Mogiya is a tribe whose members have been hunters since a long time. They mainly inhabit the tracts from Sheopur district of the central Indian state of Madhya Pradesh to the Gwalior district of the same state. This is a long tract of forested area along the banks of the river Chambal – the “bandit” river of India. The traditional economy of the Mogiyas was totally dependent on the forest. They were hunters who would survive by selling bush meat to the local villagers. They were often employed by the local villagers to protect their crop from being grazed by wild animals. Sometimes, they were also employed as “game watchers” in the private hunting grounds of the royalty and big landlords. The only skill that they have is tracking and hunting. And they are really good at it.
They are a very secretive community who often resorted to crime to supplement their meager incomes. Though they originally come from this area along the Chambal – between the states of Rajasthan and Madhya Pradesh – one could call them semi-nomadic, as they keep drifting. During the Raj, the British administration had classified them as a “criminal tribe”. The economic gains that India made in the past few decades totally bypassed them. Presently, the Mogiyas, like the two women in the picture below, are one of the poorest and most politically isolated of all the communities in the region. They are, in fact, not even classified as “tribals” by the government of India and so get none of the benefits that the “tribals” get in India.
After the Wildlife Protection Act 1972 was promulgated in India, hunting became totally illegal in India and the Mogiyas traditional skills became “illegal activities”. No attempts were made by the state to train them in new skills and rehabilitate them. As a result they are right now the most deadly poachers of Central India.
Around Ranthambhore, a large number of villages still employ the Mogiyas as protectors of their crops from raids by wild animals. The Mogiyas are paid a small fee for doing this but more importantly the villagers give the Mogiyas protection from being arrested by the authorities. They usually build a small temporary hutment of wood and thatch near the village at a vantage point – from where they can keep a look out for wild game and the local authorities that come to raid them.
Mogiyas, mostly, supplement their incomes by killing and supplying bush meat to the local people. Some of them also kill tigers, leopards and bears – when the time is right. The time is right when there is a demand for skins and bones of these predators and when the policing by the Forest department is lax. When Mr. G.V. Reddy left as the Field Director of Ranthambhore, at the end of 2002, the time was right.
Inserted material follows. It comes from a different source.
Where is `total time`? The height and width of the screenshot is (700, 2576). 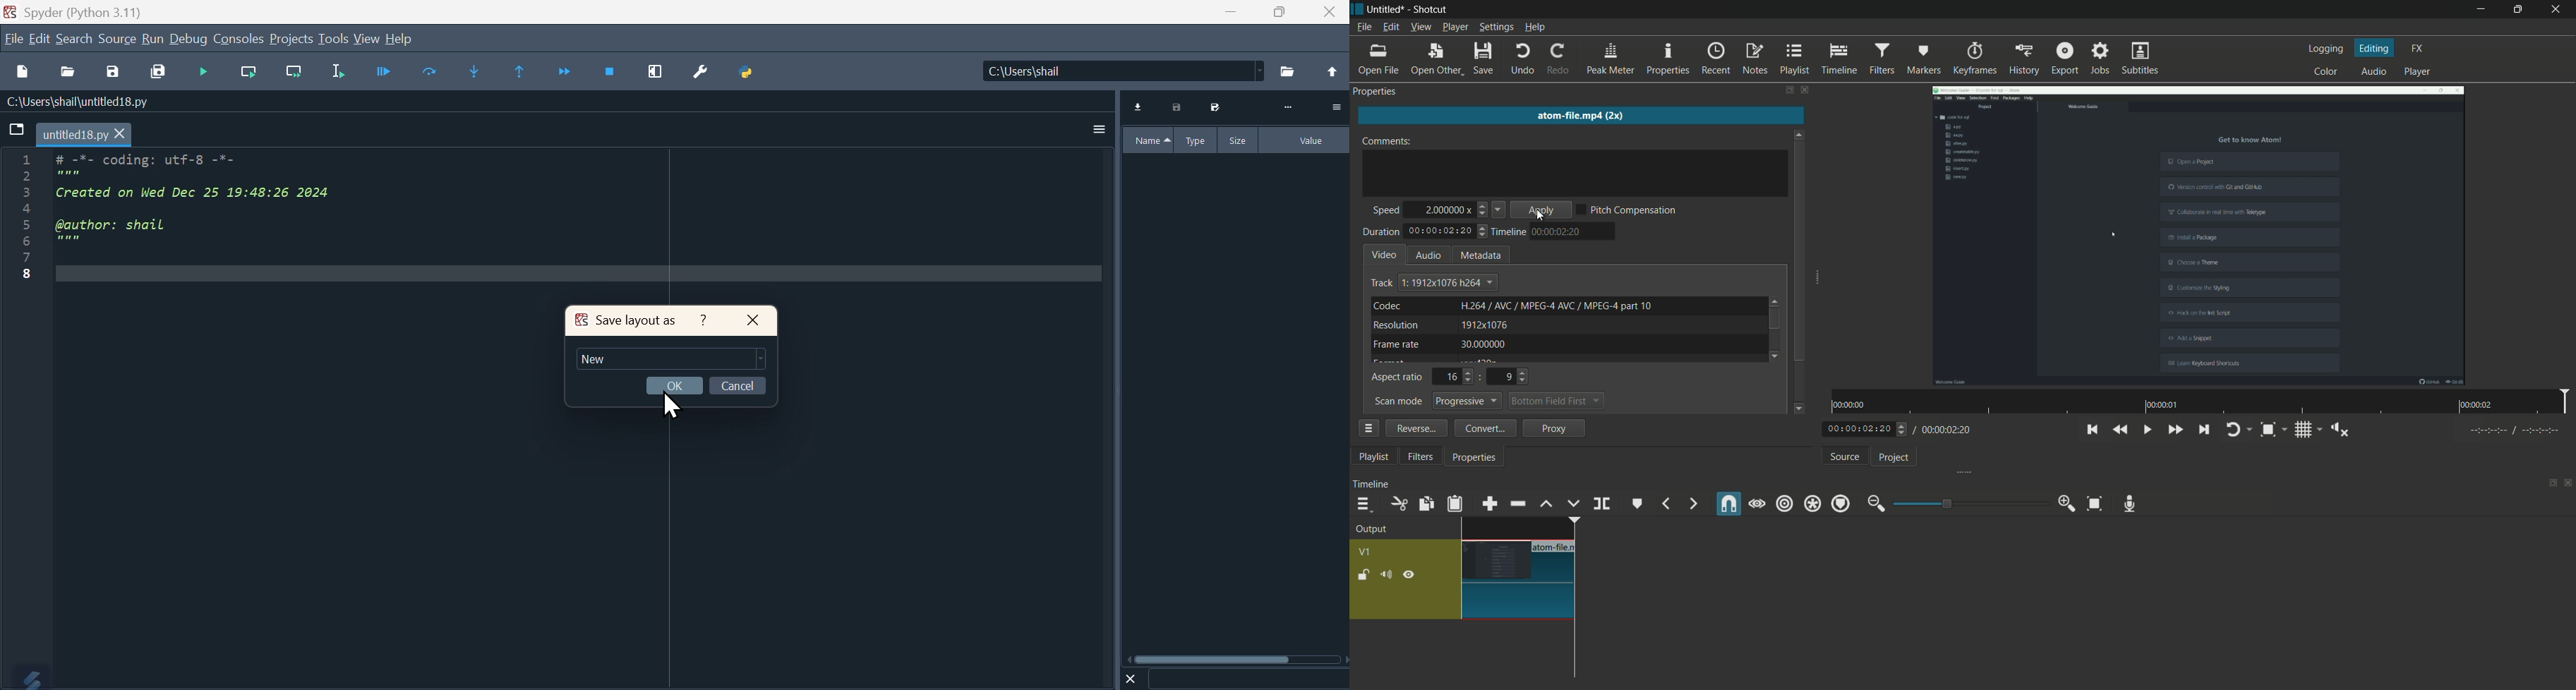
total time is located at coordinates (1440, 232).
Even when Mr. Reddy was here there was some bit of hunting going on in and around Ranthambhore. But the Forest department was very active at that time and the general impression on the ground was that it is very risky to kill big game around Ranthambhore. The chances of getting caught and prosecuted were very high. Even them a few people were killing animals but there were no reports of large scale poaching by organized gangs. It is extremely difficult to totally stop all forms of poaching because of the lie of the land and with the meager resources that are there at the disposal of the forest department. At that time most of the “organized poachers” had migrated away from here for easier pastures. When Reddy left – the time was right for the bad guys.
The man in the above picture is Rajmal Mogiya, who is currently in jail for killing three tigers in Ranthambhore. He was arrested by Dharmendra Khandal and Vakil Mohammed – the two super hero activists of Tiger Watch. The three of us – Dharmendra, Vakil and I had earlier (in end of January 2005) arrested him for killing a sambar deer. We are also trying to wean his family away from poaching, by finding altrenative sources of income for them. In this we are being helped by Kids for Tigers , Delhi. The girl in the picture below is his grand daughter.